Abstract Body: Background:
Binge drinking is a major systemic health concern. Binge drinking could alter renal metabolome and induce markers of injury as per our previously published work. Further investigation into the top regulated pathways revealed alterations sex hormone biosynthesis pathway was altered in a sex specific manner following 6 weeks of binge drinking. Our goal is to unveil individual metabolite mediators belonging to sex hormone biosynthesis pathway and to investigate the connecting link to cardiorenal health in both sexes following chronic binge drinking.
Materials and methods
For this work, n=3 male and female mice belonging to either control (water fed) or ethanol (20% fed in water) treatment groups were included.
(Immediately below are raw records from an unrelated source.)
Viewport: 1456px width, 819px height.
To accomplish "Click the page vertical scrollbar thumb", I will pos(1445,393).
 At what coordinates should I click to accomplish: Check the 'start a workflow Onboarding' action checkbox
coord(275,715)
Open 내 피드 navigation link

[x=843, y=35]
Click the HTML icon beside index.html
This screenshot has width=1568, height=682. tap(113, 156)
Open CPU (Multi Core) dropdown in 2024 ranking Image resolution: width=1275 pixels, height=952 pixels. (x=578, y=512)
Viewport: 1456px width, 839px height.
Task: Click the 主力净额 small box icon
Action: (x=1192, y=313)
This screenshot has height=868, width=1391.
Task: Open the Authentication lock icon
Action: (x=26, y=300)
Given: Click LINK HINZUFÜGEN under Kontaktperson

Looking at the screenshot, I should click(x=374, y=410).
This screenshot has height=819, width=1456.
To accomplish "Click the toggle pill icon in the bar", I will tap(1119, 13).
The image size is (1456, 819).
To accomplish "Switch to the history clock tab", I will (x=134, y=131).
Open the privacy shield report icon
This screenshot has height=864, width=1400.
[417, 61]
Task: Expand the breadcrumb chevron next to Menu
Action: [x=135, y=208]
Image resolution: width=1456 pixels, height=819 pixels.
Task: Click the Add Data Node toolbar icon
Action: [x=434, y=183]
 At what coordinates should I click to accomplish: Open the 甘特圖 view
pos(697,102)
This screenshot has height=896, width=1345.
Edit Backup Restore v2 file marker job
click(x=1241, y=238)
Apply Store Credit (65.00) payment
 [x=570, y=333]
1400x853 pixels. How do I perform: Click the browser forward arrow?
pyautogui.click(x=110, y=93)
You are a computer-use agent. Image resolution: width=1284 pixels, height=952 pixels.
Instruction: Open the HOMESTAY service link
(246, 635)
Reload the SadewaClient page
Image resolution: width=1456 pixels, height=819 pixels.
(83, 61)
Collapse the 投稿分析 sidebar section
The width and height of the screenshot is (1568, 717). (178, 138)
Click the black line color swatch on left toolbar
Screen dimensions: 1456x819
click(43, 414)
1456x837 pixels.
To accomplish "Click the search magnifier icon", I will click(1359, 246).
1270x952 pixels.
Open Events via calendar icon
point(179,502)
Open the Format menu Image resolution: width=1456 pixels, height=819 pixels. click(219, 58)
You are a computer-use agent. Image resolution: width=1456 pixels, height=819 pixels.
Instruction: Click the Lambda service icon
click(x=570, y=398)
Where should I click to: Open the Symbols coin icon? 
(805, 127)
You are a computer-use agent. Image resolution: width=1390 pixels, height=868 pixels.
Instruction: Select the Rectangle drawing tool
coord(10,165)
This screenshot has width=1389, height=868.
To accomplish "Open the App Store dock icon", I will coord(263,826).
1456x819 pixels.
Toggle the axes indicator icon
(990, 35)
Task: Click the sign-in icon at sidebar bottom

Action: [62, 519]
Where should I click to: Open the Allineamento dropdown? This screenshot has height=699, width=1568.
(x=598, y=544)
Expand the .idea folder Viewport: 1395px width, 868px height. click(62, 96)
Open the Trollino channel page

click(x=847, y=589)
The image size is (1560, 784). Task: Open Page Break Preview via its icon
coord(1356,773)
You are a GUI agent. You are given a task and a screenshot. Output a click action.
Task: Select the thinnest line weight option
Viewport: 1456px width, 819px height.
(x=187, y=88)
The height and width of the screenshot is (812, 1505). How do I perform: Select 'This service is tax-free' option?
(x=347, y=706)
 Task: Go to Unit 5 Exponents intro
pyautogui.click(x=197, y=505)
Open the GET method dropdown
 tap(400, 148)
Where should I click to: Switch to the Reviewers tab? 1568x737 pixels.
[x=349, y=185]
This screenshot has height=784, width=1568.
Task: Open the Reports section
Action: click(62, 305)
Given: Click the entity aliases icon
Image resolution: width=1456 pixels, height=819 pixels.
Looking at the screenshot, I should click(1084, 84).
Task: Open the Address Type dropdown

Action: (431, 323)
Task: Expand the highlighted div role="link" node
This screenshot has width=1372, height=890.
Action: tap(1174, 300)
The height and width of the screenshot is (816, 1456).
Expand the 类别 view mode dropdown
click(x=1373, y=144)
At the age of 8- 10 weeks, mice underwent water or binge (20% ethanol) drinking from Monday to Thursday for 4 hours, in dark cycle. This cycle was repeated for 6 weeks. Renal tissues from our experimental groups were collected at the end of 6 weeks and subjected to untargeted metabolomics. In brief, Ultra Performance Liquid Chromatography (UPLC) with Time-of-flight Mass Spectrometry (ESI-TOF-MS) followed by Mass spectrometry based separation was used to identify significantly altered metabolites.
Results:
Steroid hormone biosynthesis was the one among the top regulated pathways. Metabolites belonging to male hormone biosynthesis were the significantly altered one but specifically in females. Dehydroepiandrosterone, and it’s downstream 11-hydroxytestosterone were upregulated only in females and not in males. Female binge drinking group demonstrated an increase of 4.24 (fold) and 2.21 (fold) for dehydroepiandrosterone, and 11-hydroxytestosterone respectively as per the Log 2 Fold change values with a statistical significance of P<0.05. Interestingly, this increase in male hormone metabolites we observed in females were also accompanied by an increase in metabolites of proinflammatory and prothrombotic mediators, thromboxane B3 and 5- Oxo- 12 HETE, of 2.3 (fold) and over 1.6 (fold) respectively as per Log 2 Fold change values and with a statistical difference of P<0.05.
Conclusion:
Our data clearly demonstrate a sex specific effect following chronic binge drinking, where females have an increase in male hormones accompanied by an increase in prothrombotic and proinflammatory factors.